Ever since learning that BP had decided to douse the Gulf of Mexico with “dispersants”—that is, toxic chemicals that break down oil slicks, making them less noticeable on the surface but even more deadly to the sea life below—I thought, This sounds familiar.
In fact, it sounds like a good metaphor for how the mass media function in our culture. All too often, the corporate media are the dispersant that makes the gush of oily corporate and political malfeasance—George Bush stealing the 2000 election, say, or lying us into the Iraq war–less noticeable on the surface. Though in the long run, vastly more toxic to our democracy.
The best current example of media-as-dispersant is the way that prior to the Deepwater Horizon rig sinking on April 22, most mainstream news outlets had been dutifully pushing the business line that teched-up off-shore drilling was as safe as Sarah Palin and, more recently, President Obama said it was. The corporate and conservative media came very close to making the corrupt relationship between Big Oil and the federal agency charged with regulating it as hard to spot as a drop of crude in the big blue sea—even with documented evidence that the regulators had accepted gifts, sex, drugs, and huge amounts of cash from the industry for years.

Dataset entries
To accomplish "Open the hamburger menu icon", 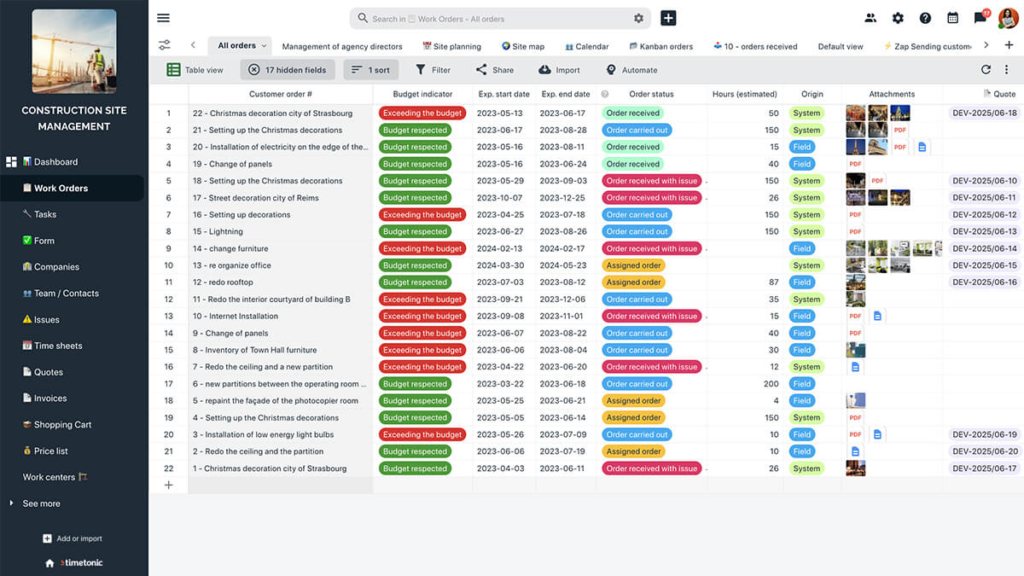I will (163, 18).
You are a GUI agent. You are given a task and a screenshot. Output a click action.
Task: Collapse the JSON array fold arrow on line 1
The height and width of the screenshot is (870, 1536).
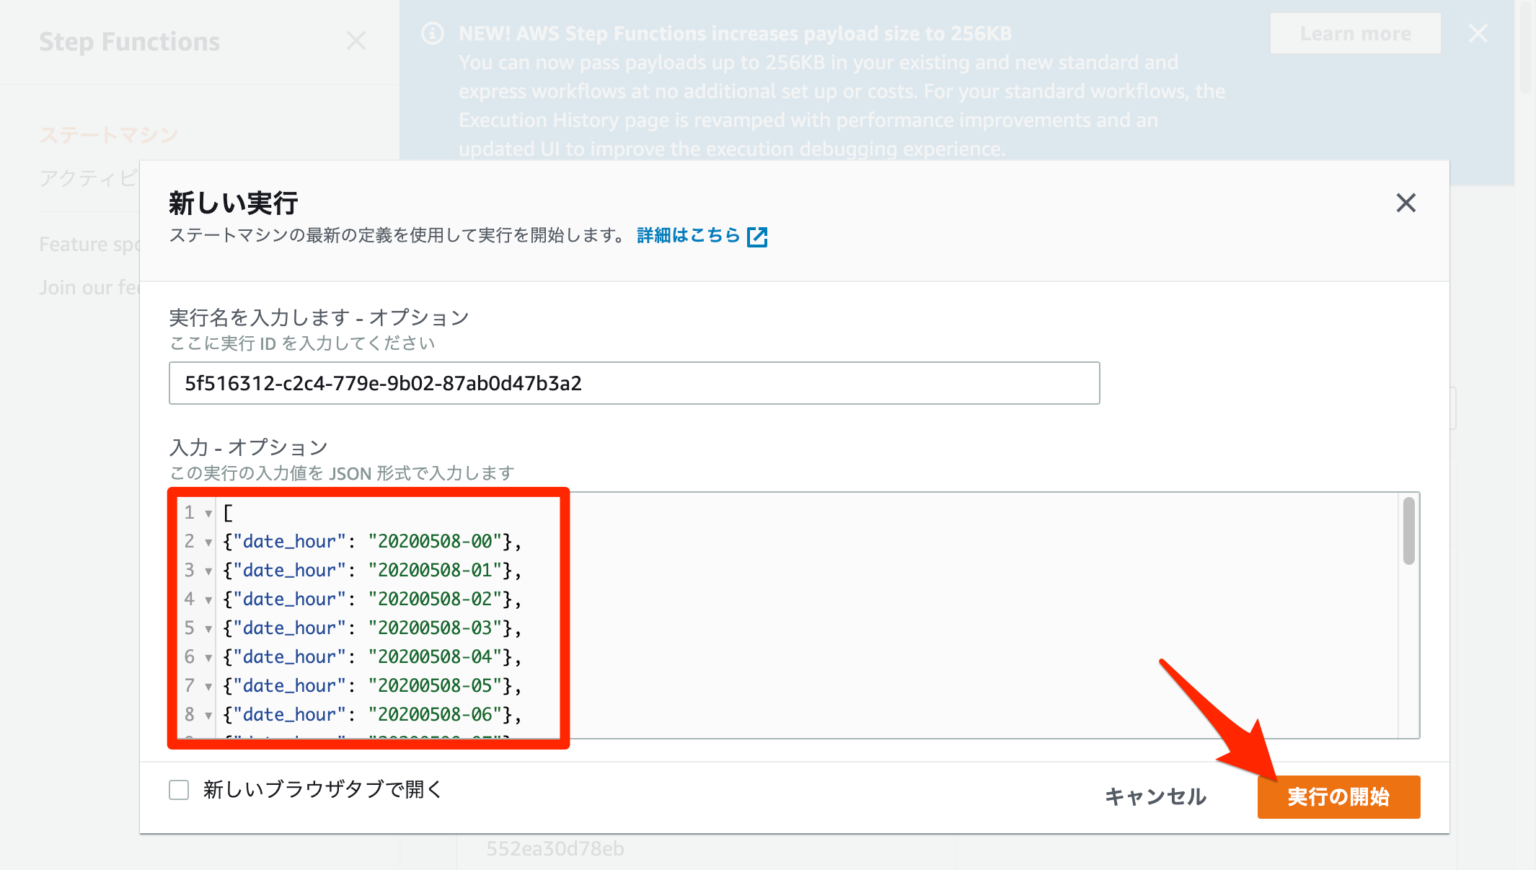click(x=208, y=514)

:: ACTIVITY 1 ::
Summarize the commentary on media as dispersant in two sentences.
:: ACTIVITY 2 ::
According to the commentary on media as dispersant, why do dispersants make a good metaphor for how the mass media work? Answer in one or two sentences.
These records have no connection to the text.

:: EXPECTED ANSWER 1 ::
The writer compares BP's dispersants, which make oil slicks less noticeable on the surface of the Gulf of Mexico but more deadly to sea life below, to corporate media that make corporate and political wrongdoing less visible while being more toxic to democracy over time. As the best current example, the writer cites mainstream outlets that, before the Deepwater Horizon rig sank on April 22, pushed the line that modern offshore drilling was safe and nearly hid the corrupt relationship between Big Oil and its federal regulators.

:: EXPECTED ANSWER 2 ::
Dispersants make oil slicks less noticeable on the surface but even more deadly below. In the same way, the corporate media make corporate and political malfeasance less noticeable on the surface, though in the long run they are far more toxic to democracy.